This post is entitled “A Tribute to Hugh Fitzgerald,” but not in the manner of the devastating series of “Tributes” of various academic poseurs, craven politicians, and useful idiots that Hugh himself wrote for Jihad Watch. (You can find them, among a great deal more of enduring value, in his Archives here.) This one is a genuine encomium to a writer and analyst of extraordinary ability.
It is with great regret that I must announce that Hugh Fitzgerald is no longer writing for Jihad Watch. This unfortunate parting has come about because of budget constraints. Contrary to wildly misleading media reports, resisting the jihad is not lucrative, and while I tried to stave off this day for a year and a half, ultimately it proved impossible.
Hugh will be writing for other publications, and I strongly urge you to seek out his work, as he is a singular voice: an astoundingly erudite, deeply insightful, and marvelously witty writer whose Jihad Watch articles are as engaging as they are instructive. There is simply no one like him. Over the years at Jihad Watch he manifested an astonishing breadth and depth of knowledge about the history and present conditions of nations and regions spanning the globe. His analyses of why the American adventures in Iraq and Afghanistan were doomed to failure, and were, in fact, counterproductive if the goal was to contain the spread of jihad, Sharia and Islamic supremacism, were widely derided in 2004, 2005 and 2006 by those who had bought in to the prevailing simplistic and shallow declarations that we would soon bring “freedom” to those unhappy lands. But the passage of years has shown Hugh to have been entirely correct, even prophetic.
Equally prophetic are his evocations of what an Islamic Europe would mean for Western culture and Judeo-Christian civilization, and so much more that you will discover if you make it a habit to peruse Hugh’s Jihad Watch archives, which you can find here and which will remain on the left sidebar of the site. I recommend that habit very strongly: take one every morning and read it.

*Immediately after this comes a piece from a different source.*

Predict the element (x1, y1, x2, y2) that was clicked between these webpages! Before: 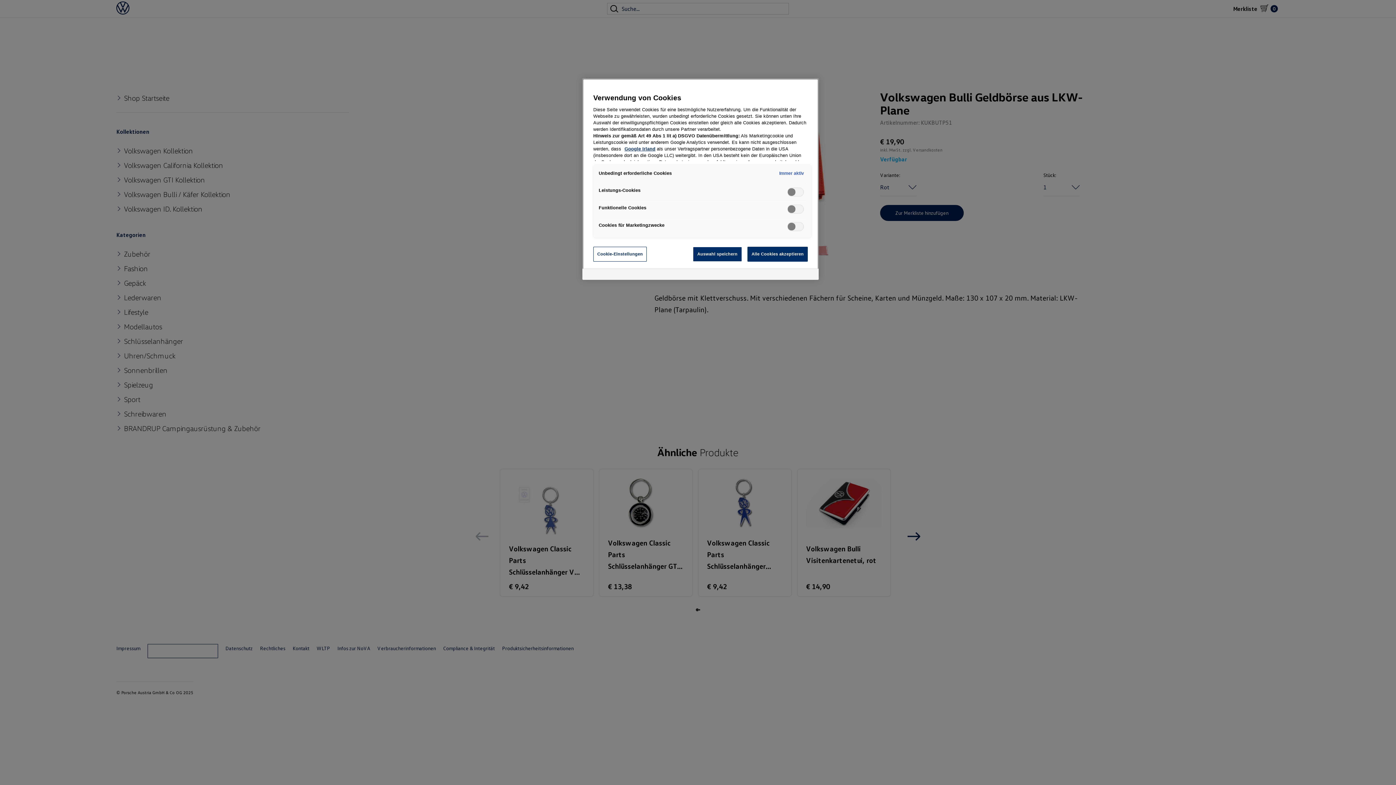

The topical events that inspired it will scarcely render it dated; the jihad is with us more than ever, and there is a certain recurring quality to the Jihad Watch archives in general: jihadists keep blowing things up, and killing people, and terrorizing infidels, in various places in various ways, while Islamic supremacist con men and academic useful idiots in the West lie about the reasons why these things are happening, and aid and abet cultural, stealth jihad encroachments upon our freedoms that may ultimately prove more devastating than a jihad bombing. And meanwhile, our politicians continue to pursue fantasy-based policymaking based on what they wish Islam and jihad were, rather than on what they actually are.

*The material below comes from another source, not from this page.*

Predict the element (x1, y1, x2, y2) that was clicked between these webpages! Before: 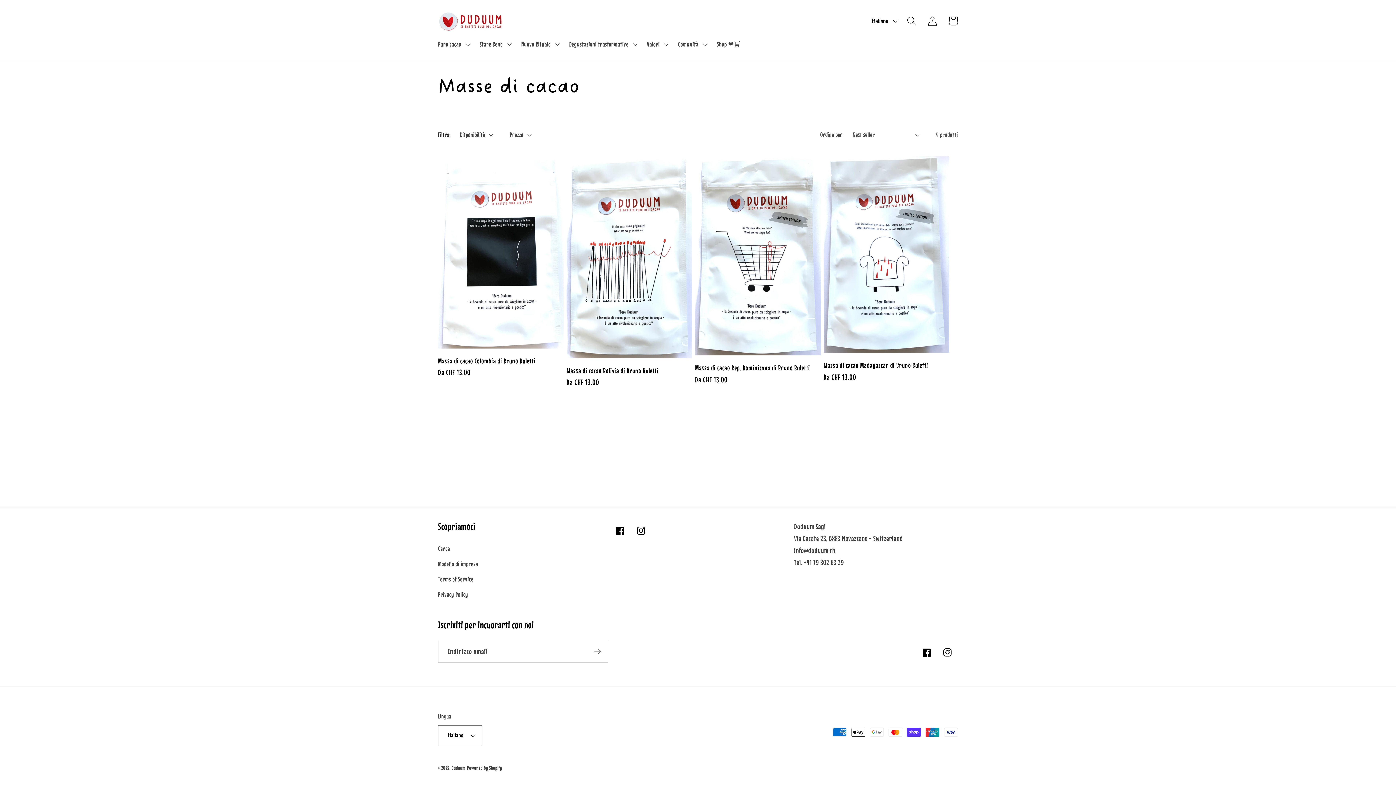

The dreary sameness of all this, along with the limpidity and enduring quality of his analysis, ensure that Hugh’s Jihad Watch articles are never dated. And what’s more, they’re an utter delight to read. Hugh Fitzgerald is a prose stylist without peer. To be sure, in his comments on Jihad Watch posts he would, in his haste and Swiftian indignation, sometimes fail to resolve dependent clauses, leave out key words, or commit other stylistic infelicities that shrouded his insights in confusion. But his articles are generally polished and clear. And in addition to the sharp-eyed analysis contained within them, they are brimming with his remarkable wit and humor, strengthening one’s resolve to face and decry our wholesale cultural capitulation to the jihad with a new determination to preserve the good things in life — like wit and humor, and laughter, and music, and art, and literature: all the things that Hugh Fitzgerald loves so well and conveys his love for so brilliantly and beautifully.
Hugh Fitzgerald is a deeply private man, and has made few public appearances. This led several Islamic supremacists and their Leftist dupes to conclude, and loudly insist, that I myself must be Hugh Fitzgerald, writing (for what reason?) under another name. While I do not have the honor of being Hugh Fitzgerald, I was always aware of the compliment they were paying me: they were saying that I was capable of laying aside my generally vanilla prose and pedestrian insights, and – like Clark Kent turning into Superman – suddenly become a brilliant writer of English prose and an even more brilliant analyst of the current scene.
If only.
Hugh Fitzgerald is irreplaceable. He will be sorely missed at Jihad Watch. But there is one thing that we all can do in his absence from this site: READ HIM.